[TEXT TO READ]
======
The Angelus

Volume 2, Number 25

Easter in the Ordinary

Easter this year was different for me.  There was something extraordinary in the midst of the ordinary routines of the Triduum and Easter Day.  Much of it has to do with the new catechumenate process, the Rite of Christian Initiation or Journey in Faith as we have named it.

The journey began quietly and maybe even timidly last fall.  No one knew what to expect.  I didn’t know what to expect.  I had never done this before.  Everyone in the class began at different spiritual places in life.  One came to “find my place in God’s community.”  Another came back to this journey because “I couldn’t hear anything in the church any more.”  And yet another joined the class because “I was churchless.”  I was to lead this journey and found myself overcome by a sense of inadequacy.  Do I know my place in God’s community any clearer than these persons?  What do I hear in the church and what am I supposed to convey to them?  Soon we became companions in this journey.  No one led anyone else.  We told each other stories of our lives — life’s joys and sorrows, its unexpected turns and corners, the should-haves and the shouldn’t-haves.  There were moments of tears and laughter, but none insignificant and embarrassing, because they were moments of truth, moments of revelation of God’s presence in life.
======
[MATERIAL]
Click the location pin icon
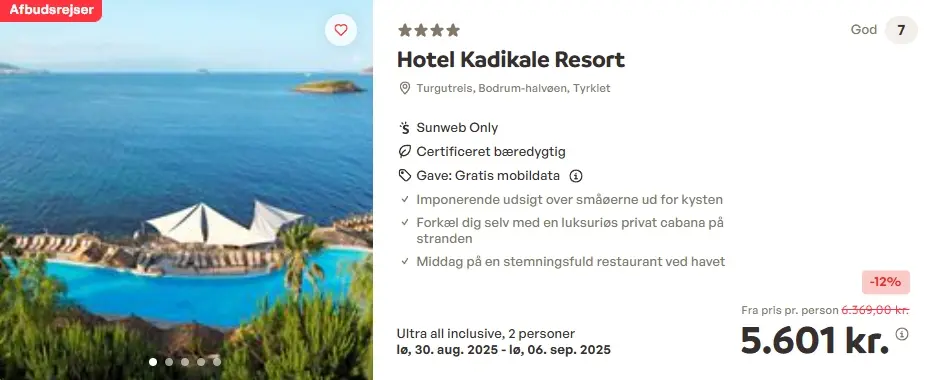This screenshot has height=380, width=930. pos(405,88)
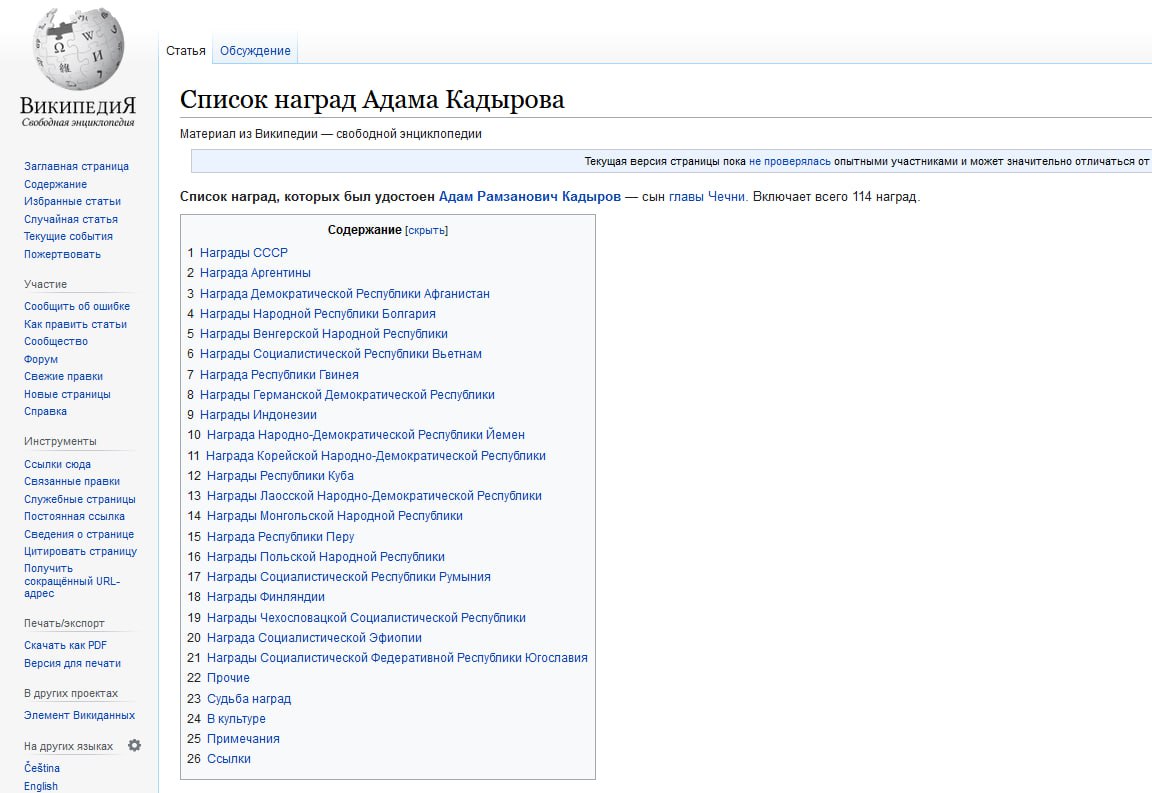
======
Output the full Easter reflection from The Angelus word for word, with nothing left out or changed. The lines above play no part in what comes next.

[SOLUTION TO THE PROBLEM]
The Angelus

Volume 2, Number 25

Easter in the Ordinary

Easter this year was different for me.  There was something extraordinary in the midst of the ordinary routines of the Triduum and Easter Day.  Much of it has to do with the new catechumenate process, the Rite of Christian Initiation or Journey in Faith as we have named it.

The journey began quietly and maybe even timidly last fall.  No one knew what to expect.  I didn’t know what to expect.  I had never done this before.  Everyone in the class began at different spiritual places in life.  One came to “find my place in God’s community.”  Another came back to this journey because “I couldn’t hear anything in the church any more.”  And yet another joined the class because “I was churchless.”  I was to lead this journey and found myself overcome by a sense of inadequacy.  Do I know my place in God’s community any clearer than these persons?  What do I hear in the church and what am I supposed to convey to them?  Soon we became companions in this journey.  No one led anyone else.  We told each other stories of our lives — life’s joys and sorrows, its unexpected turns and corners, the should-haves and the shouldn’t-haves.  There were moments of tears and laughter, but none insignificant and embarrassing, because they were moments of truth, moments of revelation of God’s presence in life.